Entre todos, cada uno a su manera, los unos con mayor y los otros con menor sutileza, estamos matando al niño. Y no lo matamos precisamente en el digno sentido del rito de paso de la pubertad, que practicaban y aún practican los pueblos naturales –antes llamados primitivos–, con aquello de “matar al niño”, que ya está dejando de ser infante para pasar a puber, para que “nazca el adulto”, y así convertirse en guerrero o en esposa y ser aceptado por la colectividad. Lo matamos a secas. Le quitamos bruscamente la infancia, sin darle nada a cambio. Tenemos prisa, casi urgencia, para que el menor pase como una ráfaga por su niñez –¡antaño llamada “edad de oro”, fíjese usted!– , como si fuera un soplo del que luego ni se acuerde, sin vivencias, vacío. Le dejamos lo mínimo imprescindible: que se ensucie en el parque infantil y se deje cambiar las caquitas en la guardería. ¡Fuera pañales y al cole! (eso sí: bien cargado de libros para que no se aburra).
A la que podemos –y siempre procuramos que sea lo antes posible–, le vestimos de hombrecito o de mujercita y lo metemos de lleno en el mundo de los adultos. De tal manera que a base de codearse con nosotros, compartir nuestras aficiones de adultos y participar sin ningún recato –por nuestra parte– en conversaciones íntimas, no importa que se trate de escabrosos asuntos de alcoba o de dudosos intríngulis laborales (“en casa no tenemos secretos con los hijos, doctor”), pronto le ponemos al día de todas las miserias que realizamos los mayores, de nuestra bajeza moral y mezquindad de pensamientos.

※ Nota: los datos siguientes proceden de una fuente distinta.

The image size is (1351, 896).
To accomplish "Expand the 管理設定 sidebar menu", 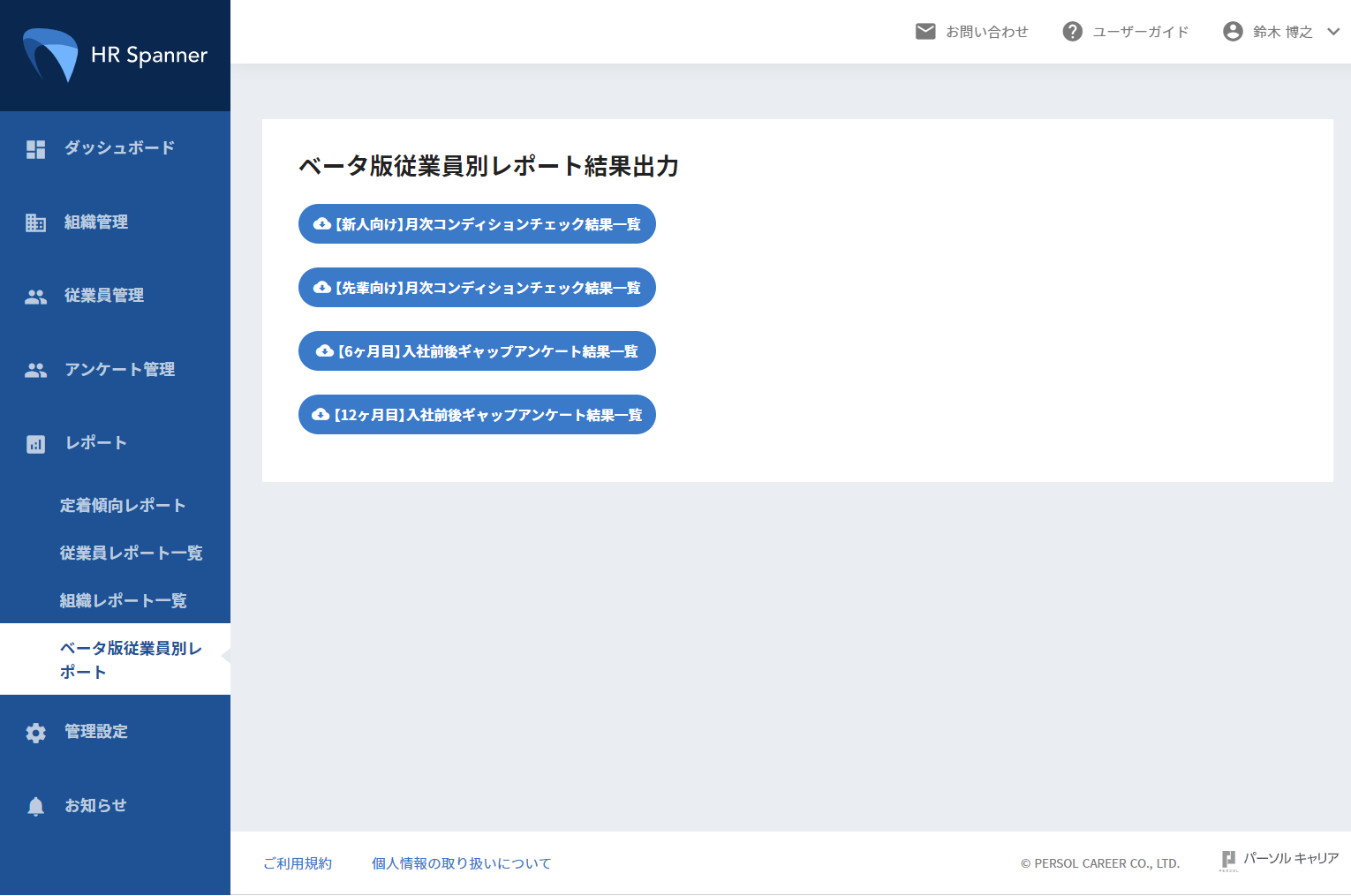I will click(x=96, y=732).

Animándole, luego, a que siga nuestro ejemplo y nos secunde en el mantenimiento de la sociedad que hemos creado para él/ella (insistiendo en eso de que: “se lo hemos creado para él/ella”). También le decimos bien claro que si no se aparta de las normas y no se sale por peteneras, ¡hasta le dejaremos tiempo para jugar!; eso sí, siempre y cuando sea con los juegos juguetes que previamente le hemos escogido y limitándose al horario que para él/ella hemos establecido (“no sea caso que acabe perdiendo el tiempo jugando”).

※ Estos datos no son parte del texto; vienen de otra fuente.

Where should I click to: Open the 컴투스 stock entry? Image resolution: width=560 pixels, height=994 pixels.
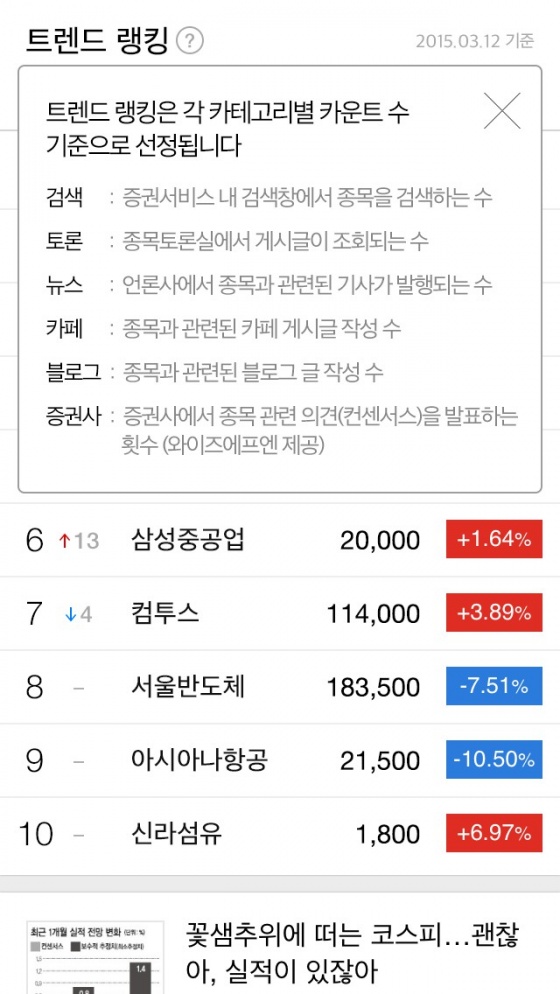point(280,614)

Hasta ahora, como hemos querido representar una aparente honestidad ante nuestros vástagos y pupilos –para que no nos vieran como auténticos verdugos de su infancia, sino más bien como respetables padres y amantísimos educadores–, hemos querido lavar nuestra imagen. Así, con nuestro afán de sacudirnos las pulgas de encima, hemos decidido que lo mejor era buscar un chivo expiatorio, una cabeza de turco a quien culpabilizar de los males que acechan a nuestros retoños. ¡Y quién mejor que la vilipendiada televisión, atacada cada día por la mediocridad o podredumbre de sus programas! Aunque voces a su favor también se hacen oír, con poderosas y convincentes razones; no obstante, nadie duda que parte de culpa tiene el medio televisivo en la matanza de inocentes... pero no tanta como hemos querido hacer creer a la gente a menudo y a nuestras propias doloridas conciencias. Pero, incluso, quien defienda la bonanza de la televisión en el desarrollo del niño, estará de acuerdo en que la atractiva pantalla quita tiempo para hacer otras cosas importantes, entre ellas, jugar.
En resumidas cuentas, en esta amalgama de uniformidad en que nos empeñamos en meter con calzador a los niños, de forzar la igualdad entre hijos y padres borrando fronteras entre las generaciones, despreciando las actividades lúdicas espontáneas, empecinados en programar esclavizando tiempo de ocio, con este afán de suprimir los brotes de creatividad y genialidad de los hijos y alumnos... estamos matando al niño. Quizá no nos demos cuenta; pero, ahora, con urgencia, es momento de reflexionar y buscar soluciones a esta impune masacre. No nos autodisculpemos con aquello de que “entre todos lo mataron y el solito se murió”.